La place des femmes dans le système d’aide et de soins souligne les difficultés et les contradictions auxquelles elles font face dans la société.
Parler de son vécu, de ses émotions est toujours considéré comme une caractéristique féminine. Il n’est pas étonnant de constater que dans la patientèle des services de soins, les femmes constituent une majorité1. Non seulement elles font davantage appel à une aide professionnelle que les hommes2, mais dans un contexte de saturation généralisée, les services donnent aussi priorité aux demandes portées par des femmes3.

Lola Clavreul
Directrice de la Fédération des Centres Pluralistes de Planning Familial (FCPPF)

Yahyâ H. Samii
Directeur de la Ligue Bruxelloise pour la Santé Mentale (LBSM)
On sait la plus grande charge mentale portée par les femmes, en particulier lorsqu’elles sont mères.

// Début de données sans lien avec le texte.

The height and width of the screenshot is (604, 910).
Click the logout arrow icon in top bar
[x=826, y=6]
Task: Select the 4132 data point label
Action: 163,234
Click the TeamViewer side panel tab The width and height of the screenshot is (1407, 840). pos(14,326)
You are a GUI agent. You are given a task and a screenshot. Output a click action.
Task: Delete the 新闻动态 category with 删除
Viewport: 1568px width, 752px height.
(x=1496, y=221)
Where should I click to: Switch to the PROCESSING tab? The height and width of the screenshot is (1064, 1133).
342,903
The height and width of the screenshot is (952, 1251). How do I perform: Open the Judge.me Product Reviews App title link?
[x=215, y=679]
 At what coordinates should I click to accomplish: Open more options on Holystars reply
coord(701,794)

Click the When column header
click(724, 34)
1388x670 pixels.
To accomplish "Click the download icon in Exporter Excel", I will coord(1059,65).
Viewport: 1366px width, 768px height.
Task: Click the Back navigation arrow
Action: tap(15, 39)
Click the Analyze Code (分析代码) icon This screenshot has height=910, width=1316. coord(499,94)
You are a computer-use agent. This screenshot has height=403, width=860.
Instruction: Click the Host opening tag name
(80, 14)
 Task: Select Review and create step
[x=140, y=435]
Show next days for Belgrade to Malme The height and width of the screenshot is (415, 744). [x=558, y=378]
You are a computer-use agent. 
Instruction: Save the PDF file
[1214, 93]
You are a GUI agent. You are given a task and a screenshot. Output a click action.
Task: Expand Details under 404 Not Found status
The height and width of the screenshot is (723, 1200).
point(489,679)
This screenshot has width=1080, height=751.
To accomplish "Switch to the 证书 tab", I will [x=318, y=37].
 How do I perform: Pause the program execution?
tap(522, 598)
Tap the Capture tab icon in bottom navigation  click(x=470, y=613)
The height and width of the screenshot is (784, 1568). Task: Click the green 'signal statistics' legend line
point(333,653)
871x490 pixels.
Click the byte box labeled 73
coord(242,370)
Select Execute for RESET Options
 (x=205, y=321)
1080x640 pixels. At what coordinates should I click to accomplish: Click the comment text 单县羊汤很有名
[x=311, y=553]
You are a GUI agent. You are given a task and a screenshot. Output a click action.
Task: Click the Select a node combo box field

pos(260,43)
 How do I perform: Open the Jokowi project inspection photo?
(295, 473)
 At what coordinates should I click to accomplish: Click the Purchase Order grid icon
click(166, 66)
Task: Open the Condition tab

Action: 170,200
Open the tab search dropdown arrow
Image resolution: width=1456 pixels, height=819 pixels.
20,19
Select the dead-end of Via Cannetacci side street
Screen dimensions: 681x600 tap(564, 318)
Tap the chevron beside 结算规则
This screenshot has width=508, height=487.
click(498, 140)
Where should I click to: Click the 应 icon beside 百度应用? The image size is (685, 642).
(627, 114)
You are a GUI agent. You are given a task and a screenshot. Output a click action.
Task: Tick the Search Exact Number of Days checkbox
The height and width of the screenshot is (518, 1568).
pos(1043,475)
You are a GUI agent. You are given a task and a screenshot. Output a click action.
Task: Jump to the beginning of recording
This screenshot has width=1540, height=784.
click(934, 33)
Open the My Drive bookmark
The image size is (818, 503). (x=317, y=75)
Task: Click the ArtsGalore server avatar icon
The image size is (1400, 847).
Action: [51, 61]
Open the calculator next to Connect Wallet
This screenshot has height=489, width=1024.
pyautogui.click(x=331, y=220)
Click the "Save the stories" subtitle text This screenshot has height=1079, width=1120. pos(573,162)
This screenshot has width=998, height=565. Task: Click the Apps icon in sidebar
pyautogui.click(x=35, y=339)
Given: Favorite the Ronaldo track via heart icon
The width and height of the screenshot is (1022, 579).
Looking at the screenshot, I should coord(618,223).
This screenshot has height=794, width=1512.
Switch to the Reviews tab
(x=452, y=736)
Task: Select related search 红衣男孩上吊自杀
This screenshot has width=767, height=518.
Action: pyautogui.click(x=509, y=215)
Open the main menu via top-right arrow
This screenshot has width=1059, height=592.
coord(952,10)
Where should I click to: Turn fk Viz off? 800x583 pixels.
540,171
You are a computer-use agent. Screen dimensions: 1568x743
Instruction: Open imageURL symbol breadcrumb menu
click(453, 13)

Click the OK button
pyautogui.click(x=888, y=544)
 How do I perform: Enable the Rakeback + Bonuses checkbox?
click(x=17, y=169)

Ce sont souvent elles qui s’occupent des enfants et prennent en charge le suivi médical de la famille : prise de rendez-vous, suivi des soins, suivi administratif… Elles encore qui sont majoritairement touchées par les violences physiques, sexuelles et psychologiques. Elles qu’on retrouve davantage en famille monoparentale synonyme de plus grande précarité.
Inégalités de santé et reconnaissance des soins
En matière de santé sexuelle, les stéréotypes sont aussi à l’œuvre. Dès leurs premières règles, les femmes entrent dans un parcours de soins réguliers, notamment via les consultations gynécologiques4. Pour autant, les traitements insuffisants des symptômes de la préménopause, le manque d’alternative aux moyens de contraception ayant des effets secondaires importants ou encore le manque de dépistage de l’endométriose pèsent lourdement sur la santé physiologique et psychique des femmes. Ils montrent que la recherche, notamment concernant la prise en charge de la douleur ou du bien-être, est encore largement biaisée par les questions de genre.
A cela, s’ajoute un autre constat : les femmes composent la majorité des métiers du care. Assistantes sociales, psychologues, médecins ou infirmières s’occupent des personnes en souffrances, à des postes qu’on qualifiait d’« essentiels » durant la pandémie COVID19, mais qui restent dits plus « féminins » et sont touchés par l’instabilité, la précarité, une pénibilité croissante et un manque persistant de reconnaissance.
Or, les modèles stéréotypés de genre ont également des impacts sur la santé mentale des hommes : ceux-ci ont plus de mal à exprimer leurs difficultés, à témoigner de leur vulnérabilité, à recourir à une aide extérieure. Cette réalité, renforcée par l’organisation même des services d’aide et de soins, creuse des inégalités qui pèsent sur la santé mentale de toutes et tous.
Tout ceci nous conduit à au moins deux conclusions : un, il est urgent de lutter contre les facteurs qui renforcent les inégalités de genre en santé. Deux : il est urgent de défendre la santé de toutes et tous. Les difficultés auxquelles font face les femmes sont le reflet de mécanismes plus larges dans notre société qui génèrent de la souffrance et qui s’appuient sur des stéréotypes pour se perpétuer. En prendre conscience nous permet de les combattre ensemble.
1Rapport d’activités de l’AVIQ, Centres de planning familial, 2019-2022
2Voir la dernière enquête Solidaris sur la santé mentale, 2025.
3Comme les Services de santé mentale bruxellois, étude de la LBSM, 2024.
4 Voir e.a. M. Salle, C. Vidal, Femmes et santé, encore une affaire d’hommes ?, Belin, 2017.